God damn, sorry for the road dogs but glad you got that bus.. Mobile is now added to the list of places to avoid


----------



## slimJack (Apr 6, 2014)

janktoaster said:


> God damn, sorry for the road dogs but glad you got that bus.. Mobile is now added to the list of places to avoid


Yah bro I feel kinda guilty but then again we just wanted to get tf outta mobile and was desperate..


----------



## janktoaster (Apr 6, 2014)

Hey man, desperate times call for desperate measures


----------



## slimJack (Apr 6, 2014)

janktoaster said:


> Hey man, desperate times call for desperate measures


Indeed kid


----------



## slimJack (Apr 6, 2014)

mmmmmmmichael said:


> I think you'll be seeing more cameras n sensors as the budget(s) permit. The fact that they spotted and apprehended you is an argument they use in spending money on them (we keep on catchin' these bums that we didn't get before, no terrorist will slip through our fingers now). Port areas and transportation are priorities. Technology will eventually make train riding less and less viable.
> 
> I'm surprised that there aren't grants for welding bars over grainer holes yet. Low tech, cheap, effective.

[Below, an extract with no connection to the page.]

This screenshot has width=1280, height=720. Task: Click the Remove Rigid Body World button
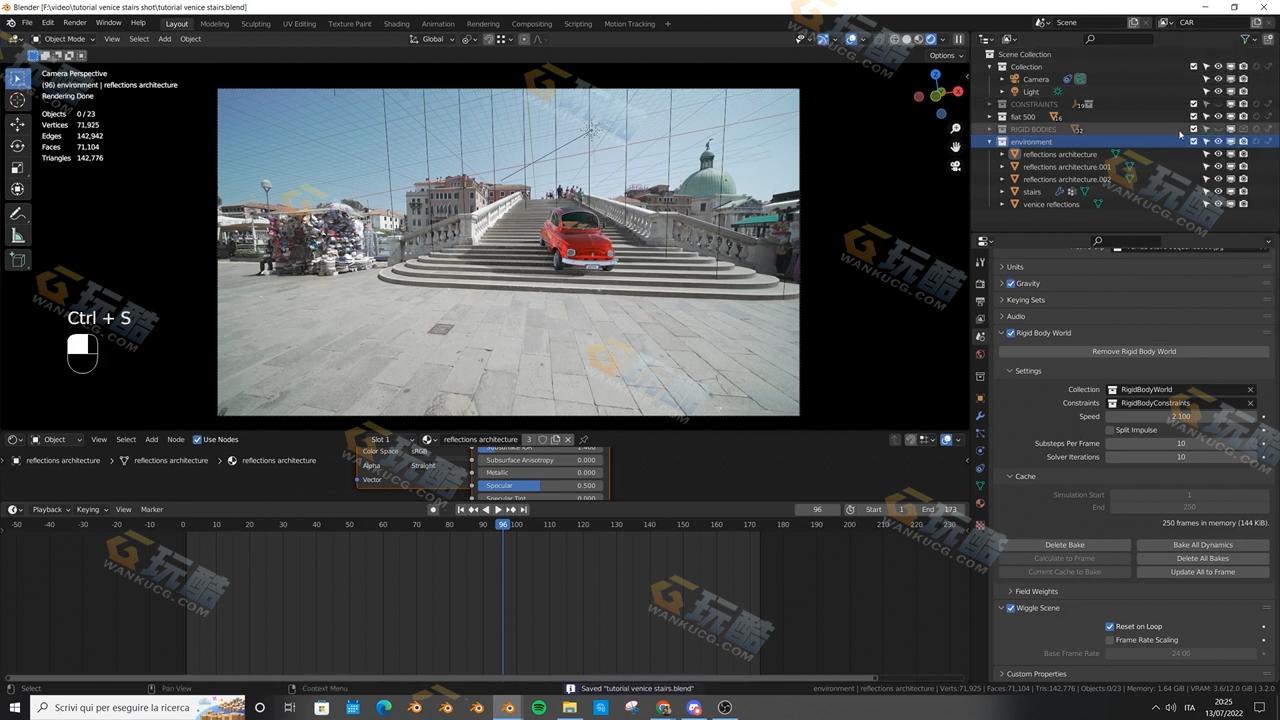[x=1133, y=352]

Yes I agree. I talked to a CSX yard dog and he said starting next year getting caught on trains will be a federal felony. Zero tolerance or something


----------



## Kim Chee (Apr 6, 2014)

slimJack said:


> Yes I agree. I talked to a CSX yard dog and he said starting next year getting caught on trains will be a federal felony. Zero tolerance or something



It may be true. But, I think for now they are satisfied just bullshitting you and making you think it is a hanging offense. 

Bulls can suck it.


----------



## Deleted member 125 (Apr 7, 2014)

congrats on blowing up another town more then it already was.


----------



## sporehead (Apr 7, 2014)

That yard sucks. After pulling ninja shit across the yard for two hours, the guy I was with decided he didn't want to ride. Then we left on a public road right next to the hop out. So yes, there is an easier way.


----------



## Deleted member 20 (Apr 7, 2014)

The Port of Mobile has sucked for eva.


----------



## slimJack (Apr 8, 2014)

cantcureherpes said:


> congrats on blowing up another town more then it already was.


Yea I know right.Green ass mistake


----------



## slimJack (Apr 8, 2014)

highwayman said:


> The Port of Mobile has sucked for eva.


Yea its like 4 yards in 1 plus the port authority plus cameras and possible sensors everywhere. Like I said it was a definite green mistake of fallin asleep when I saw we were about 30 mins outta mobile smh


----------



## slimJack (Apr 8, 2014)

sporehead said:


> That yard sucks. After pulling ninja shit across the yard for two hours, the guy I was with decided he didn't want to ride. Then we left on a public road right next to the hop out. So yes, there is an easier way.


Yea I know exactly where ya talkn of.Lotta woods right there and tent city


----------